并非所有医疗补助扩展都相同:《平价医疗法案》的地理分布与目标定位

All Medicaid Expansions Are Not Created Equal: The Geography and Targeting of the Affordable Care Act

Brookings Papers on Economic Activity · 2019
被引 7
人大 A-ABS 3

中文导读

利用患者层面数据,研究《平价医疗法案》下医疗补助扩展对医院服务使用的影响,发现扩展增加了医疗补助就诊、减少了无保险就诊,且急诊增加主要由可推迟病症驱动,扩展目标定位良好但各州效果差异显著。

Abstract

We use comprehensive patient-level discharge data to study the effect of Medicaid on the use of hospital services. Our analysis relies on cross-state variation in the Affordable Care Act's Medicaid expansion, along with within-state variation across zip codes in exposure to the expansion. We find that the Medicaid expansion increased Medicaid visits and decreased uninsured visits. The net effect is positive for all visits, suggesting that those who gain coverage through Medicaid consume more hospital services than they would if they remained uninsured. The increase in emergency department visits is largely accounted for by "deferrable" medical conditions. Those who gained coverage under the Medicaid expansion appear to be those who had relatively high need for hospital services, suggesting that the expansion was well targeted.

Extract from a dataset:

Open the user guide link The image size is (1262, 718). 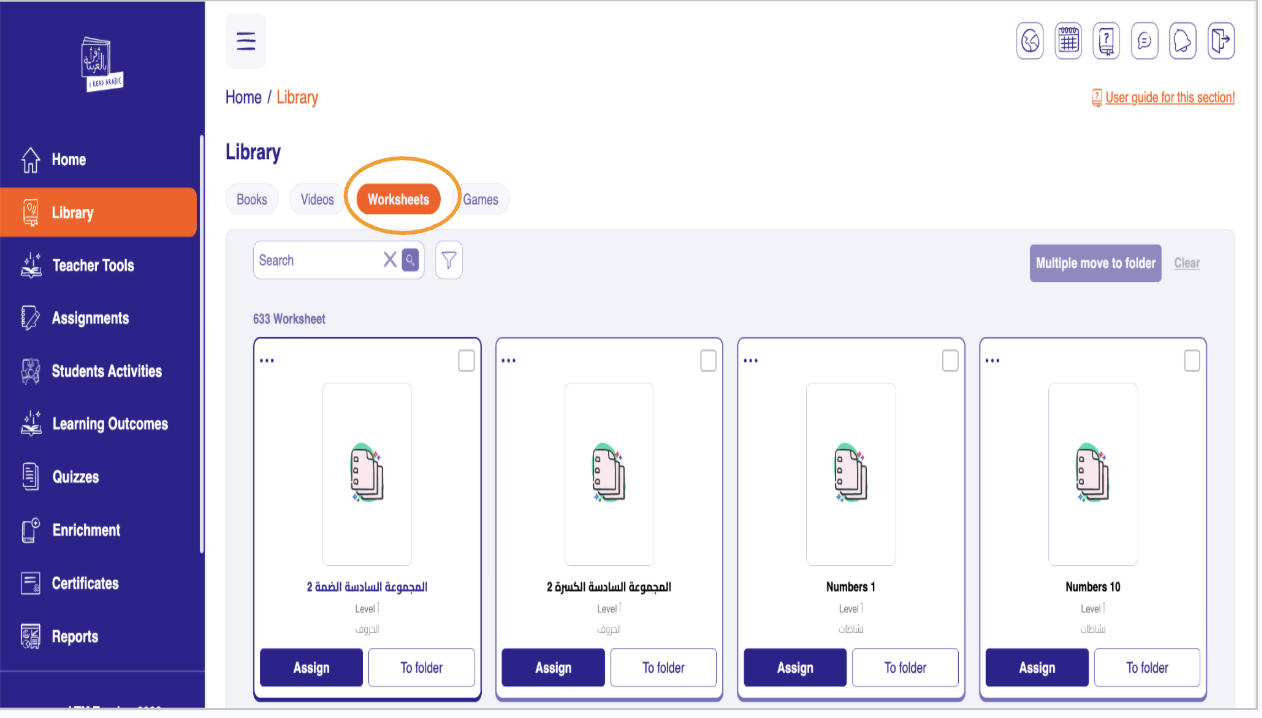click(x=1169, y=98)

Lastly, we find significant heterogeneity across Medicaid expansion states in the effects of the expansion, with some states experiencing a large increase in total utilization and other states experiencing little change. Increases in hospital utilization were larger in Medicaid expansion states that had more residents gaining coverage and lower pre-expansion levels of uncompensated hospital care costs.